Octavia Spencer is set to be honored at Outfest LA LGBTQ Film Festival. Deadline reports that the Oscar winner has been named as the recipient of the James Schamus Ally Award, which she’ll accept at the festival’s Closing Night Gala on August 22.
Created to “honor the efforts of an individual in bringing LGBTQ stories to the forefront,” the Ally Award is named in recognition of “Brokeback Mountain” producer James Schamus, who won Outfest’s Achievement Award in 2014.
Previous recipients of the Ally Award include Andra Day and Rita Moreno.
“Right to Try,” a documentary short Spencer produced, is making its world premiere at the fest. It tells “the story of Jeffrey Drew, who puts his life on the line to try and help find a cure for HIV,” per the source.
“In honoring Octavia, we are paying tribute to one of the most incredible, talented, and inspiring voices and storytellers of our generation,” said Outfest Executive Director Damien S. Navarro. “Her body of work is made up of such a diversity of roles, and has brought great empathy and opened conversations about aspects faced by many members of our QBIPOC community and audiences.”
Spencer added, “I am so honored to be recognized with the 2021 Annual James Schamus Ally Award. I am proud to bring LGBTQIA+ stories to audiences all over the world and am thrilled that our own film, ‘Right to Try,’ will be making its premiere at this important festival. It speaks to the kind of stories I want to see on screen – celebrating everyday heroes with a true sense of hope.”
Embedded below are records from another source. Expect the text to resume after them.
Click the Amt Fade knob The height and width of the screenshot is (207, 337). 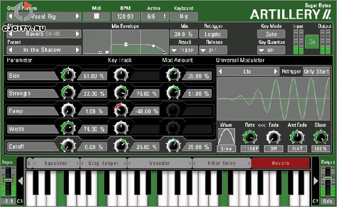297,137

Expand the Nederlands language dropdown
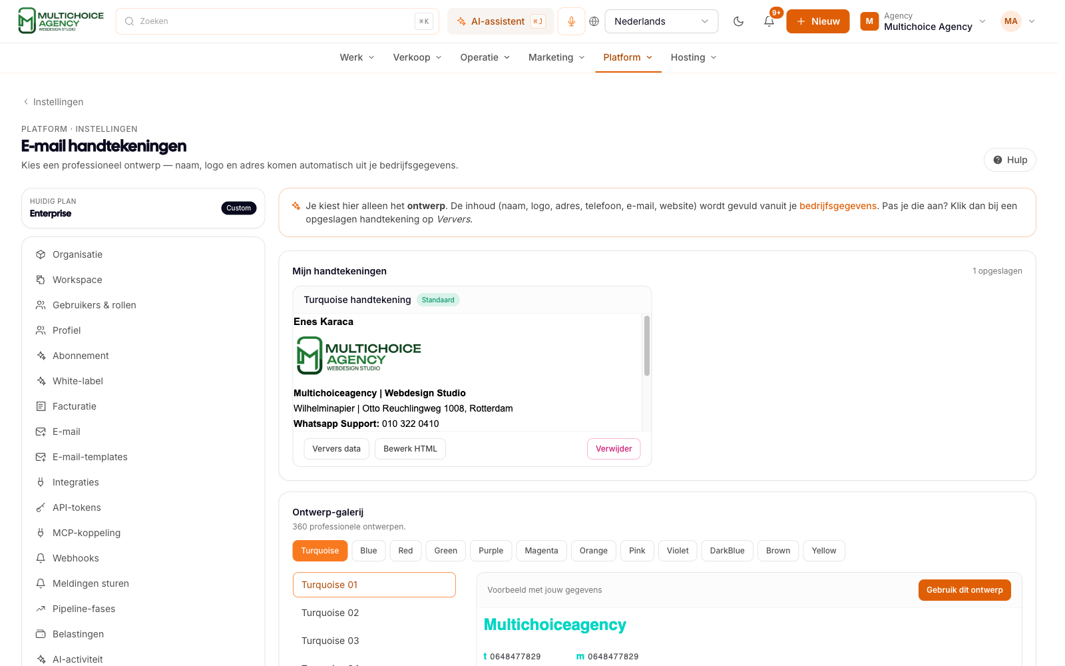pos(661,21)
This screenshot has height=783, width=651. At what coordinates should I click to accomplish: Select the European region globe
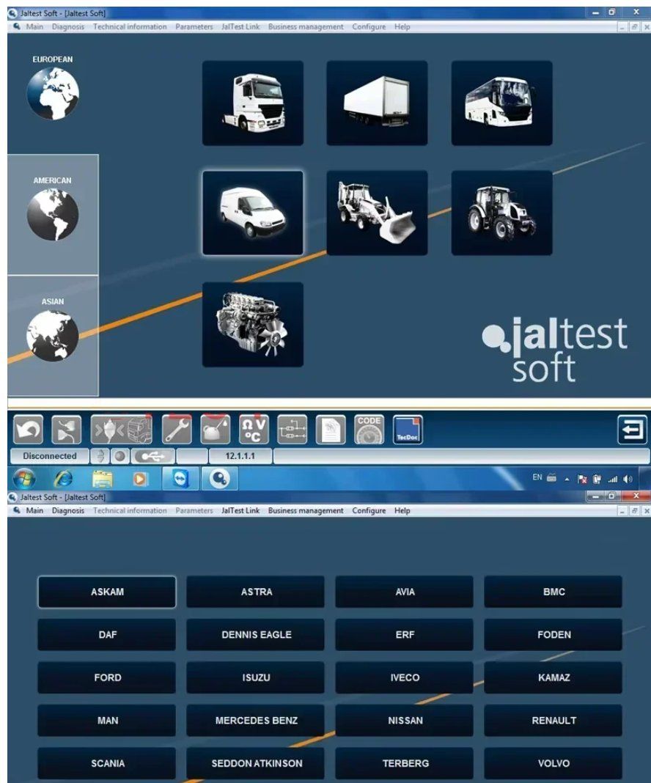pos(53,93)
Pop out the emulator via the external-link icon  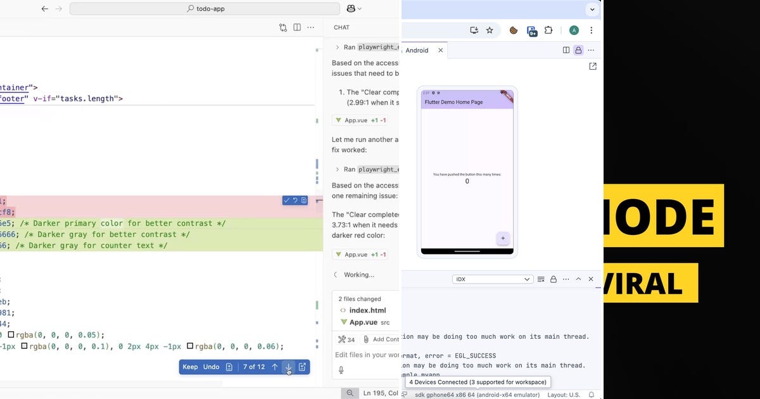pyautogui.click(x=593, y=66)
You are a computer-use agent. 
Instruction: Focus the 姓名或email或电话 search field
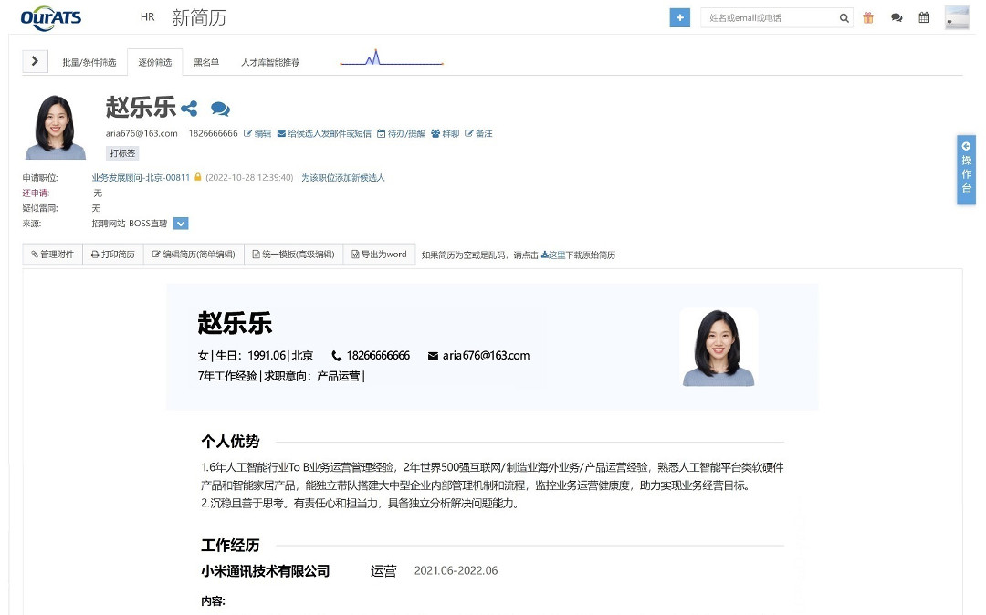tap(771, 18)
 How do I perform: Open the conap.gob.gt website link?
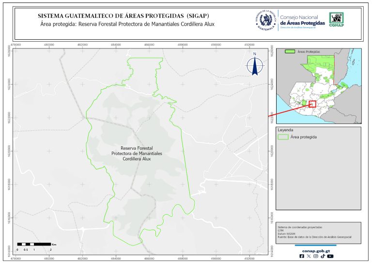tap(316, 250)
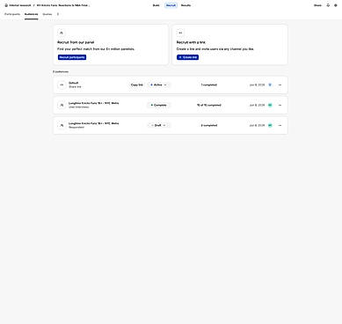Click the notification bell icon
Screen dimensions: 342x324
coord(328,5)
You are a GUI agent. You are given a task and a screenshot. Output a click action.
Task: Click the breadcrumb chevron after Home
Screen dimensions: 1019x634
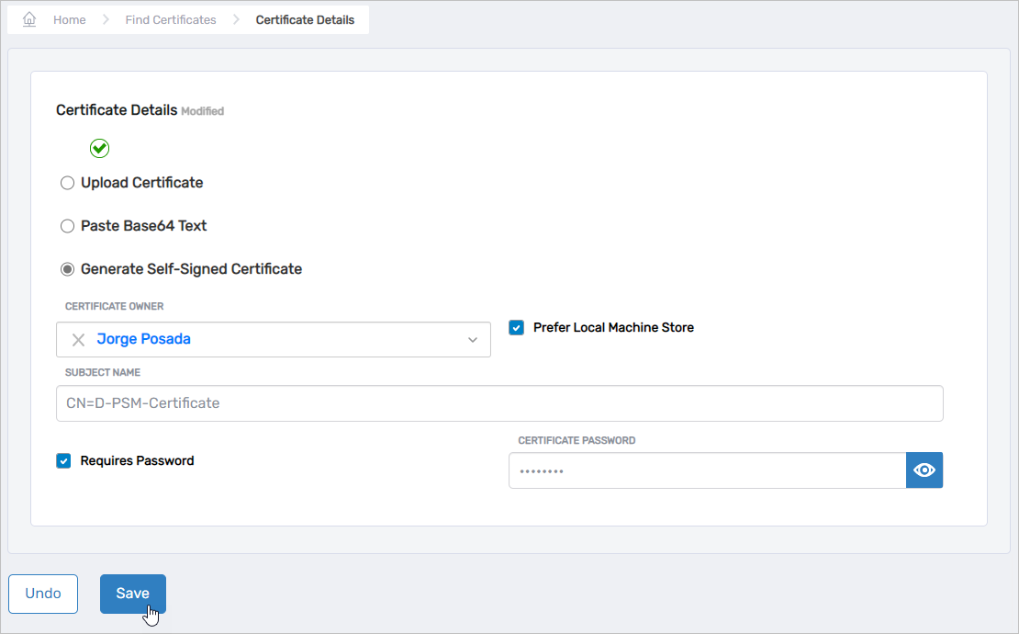[106, 19]
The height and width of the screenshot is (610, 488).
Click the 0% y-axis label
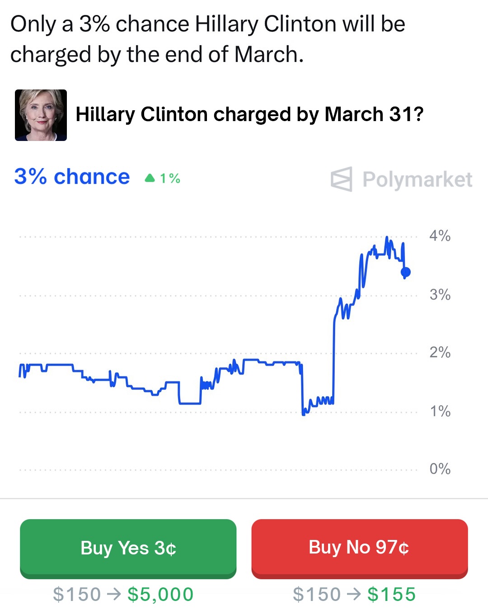pos(440,469)

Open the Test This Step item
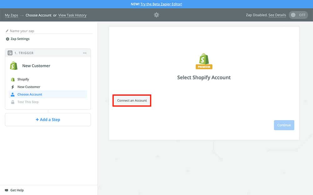[x=28, y=102]
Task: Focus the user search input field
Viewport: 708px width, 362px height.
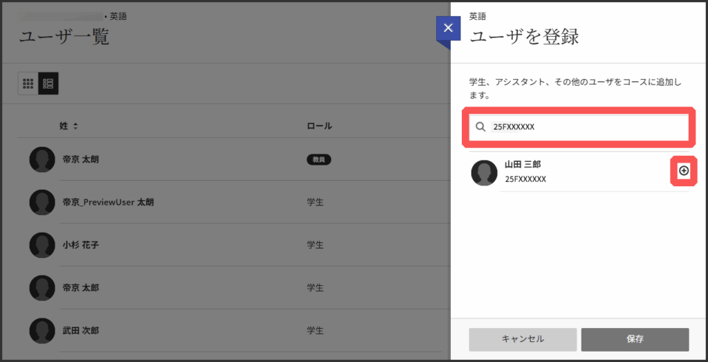Action: [x=588, y=127]
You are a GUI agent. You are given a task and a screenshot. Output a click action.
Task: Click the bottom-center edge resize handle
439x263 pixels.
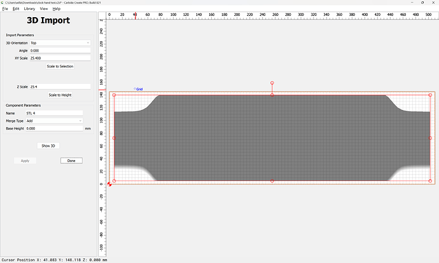[272, 181]
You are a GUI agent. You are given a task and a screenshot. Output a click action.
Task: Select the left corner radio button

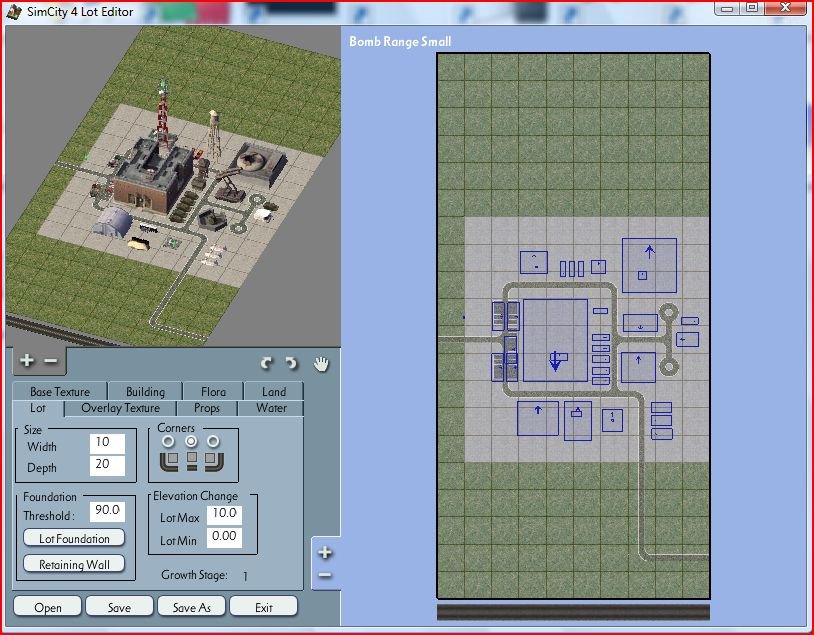[x=168, y=441]
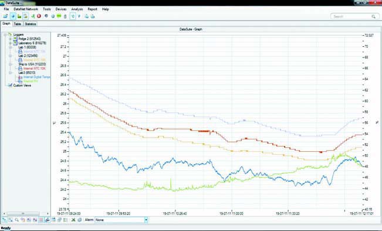Click the red grid icon in bottom toolbar

click(41, 220)
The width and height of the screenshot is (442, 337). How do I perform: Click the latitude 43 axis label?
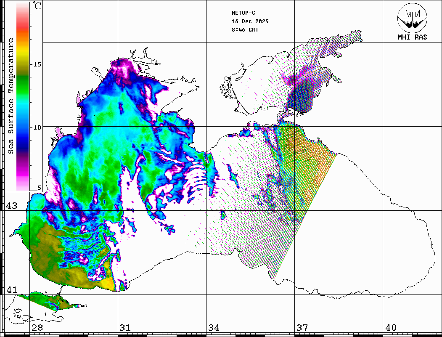(x=11, y=206)
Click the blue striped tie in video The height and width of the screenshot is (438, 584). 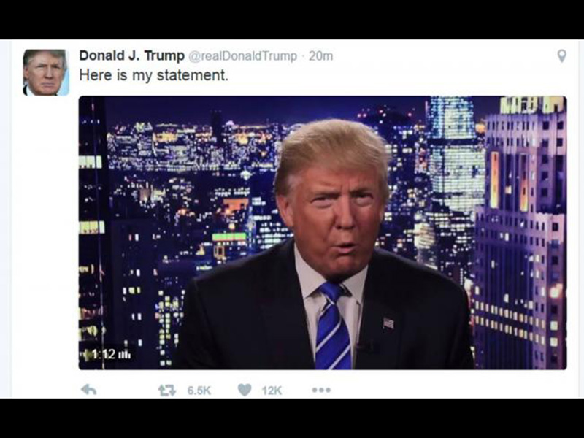pos(332,326)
A three-time Oscar nominee, Spencer took home the Best Supporting Actress statuette in 2012 for “The Help.” She’s also received nods for “The Shape of Water” and “Hidden Figures.”
Spencer landed an Emmy nom last year for her leading role in “Self Made: Inspired by the Life of Madam C.J. Walker.” Her upcoming slate includes the second season of Apple TV+ crime drama “Truth Be Told,” which sees her playing a podcast host.
Outfest Los Angeles is taking place August 13-22. Films set to screen include Natalie Morales’ “Language Lessons,” a comedy about a long-distance friendship, and Marion Hill’s “Ma Belle, My Beauty,” a polyamorous love story set in southern France.